Flaws highlighted as peers debate Bill
When the House of Lords sits up beyond half past midnight it is a fair bet there are a number of peers who are not content.
So, when Baroness Blackstone, education minister, closed the proceedings at twenty to one last week on the second day of the committee stage of the Teaching and Higher Education Bill, it was clear the arguments had not been won. The Government had not actually been forced to a vote but the Opposition was keeping its powder dry for the next stage of the Bill's passage - the report - next month.
Senior Labour peers admit they are vulnerable on more than one issue. The debate during the three days of committee was tetchy. Those on the Opposition benches say the Bill contains no detail and leaves too much for the Secretary of State to decide in secondary legislation, which will not be debated in Parliament.
Lady Blackstone was accused of stonewalling and admonished by Lord Mackay, Conservative, for not observing the etiquette of the House by blocking interventions from fellow peers.
The Bill creates a general teaching council and introduces a probationary year for teachers and a compulsory qualification for heads. It also puts in place the notorious Pounds 1,000 tuition fee and abolishes the maintenance grant for higher education students, and gives young employees a day off for study or training.

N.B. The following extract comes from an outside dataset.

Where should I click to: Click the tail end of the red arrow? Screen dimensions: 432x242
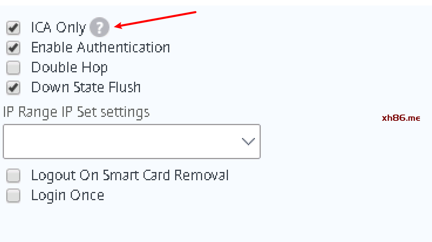click(x=194, y=13)
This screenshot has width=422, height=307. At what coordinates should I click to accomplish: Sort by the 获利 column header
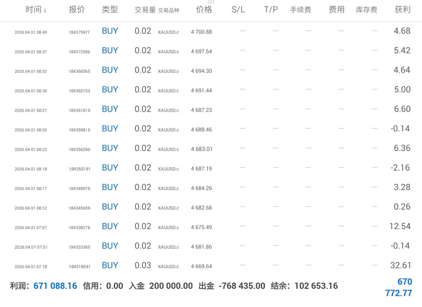[x=402, y=10]
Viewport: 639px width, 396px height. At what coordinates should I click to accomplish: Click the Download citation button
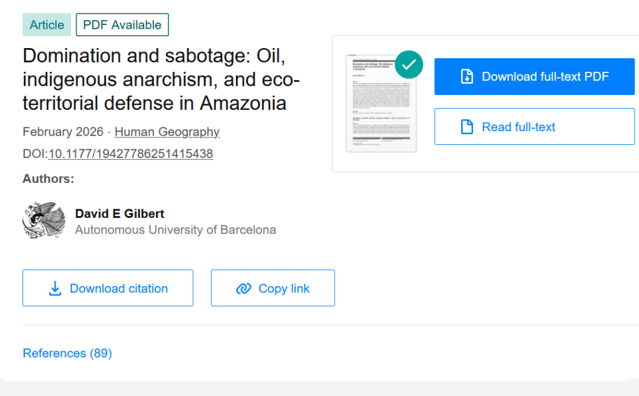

Lord Tope, leading for the Liberal Democrats, wants the general teaching council to have more teeth. He says it should be more than an advisory body and the Bill should stipulate that teachers have the most members. However, he is unlikely to go to the wire on the GTC.
The most contentious issues are the introduction of fees and the new arrangements for student loans.
Baroness Blatch, leading for the Conservatives, said there was not enough detail on the Government's scheme to help students applying for courses this September to enable them to work out the financial consequences.
A Liberal Democrat amendment said that students should be treated as independent adults, and means-tested fees should not take into account their parents' or spouse's income. Baroness Perry, Conservative, said there were men who refused to support their student wives, despite their income being taken into account: "It does give enormous power to the man in question if he is able to say, 'If you are nice to me, I might pay your Pounds 1,000 for you; if you are not, I will not'."
Amendments were also used to probe anomalies in the Bill. At present Scottish students will pay only Pounds 3,000 for their four-year degree courses, as will students from other parts of the European Union. English and Welsh students studying north of the border will have to pay the full Pounds 4,000.
Lord Mackay asked why one of his grandchildren who lives in Italy will pay Pounds 3,000 if she follows him to the University of Glasgow, but his granddaughter from Kent will pay Pounds 4,000.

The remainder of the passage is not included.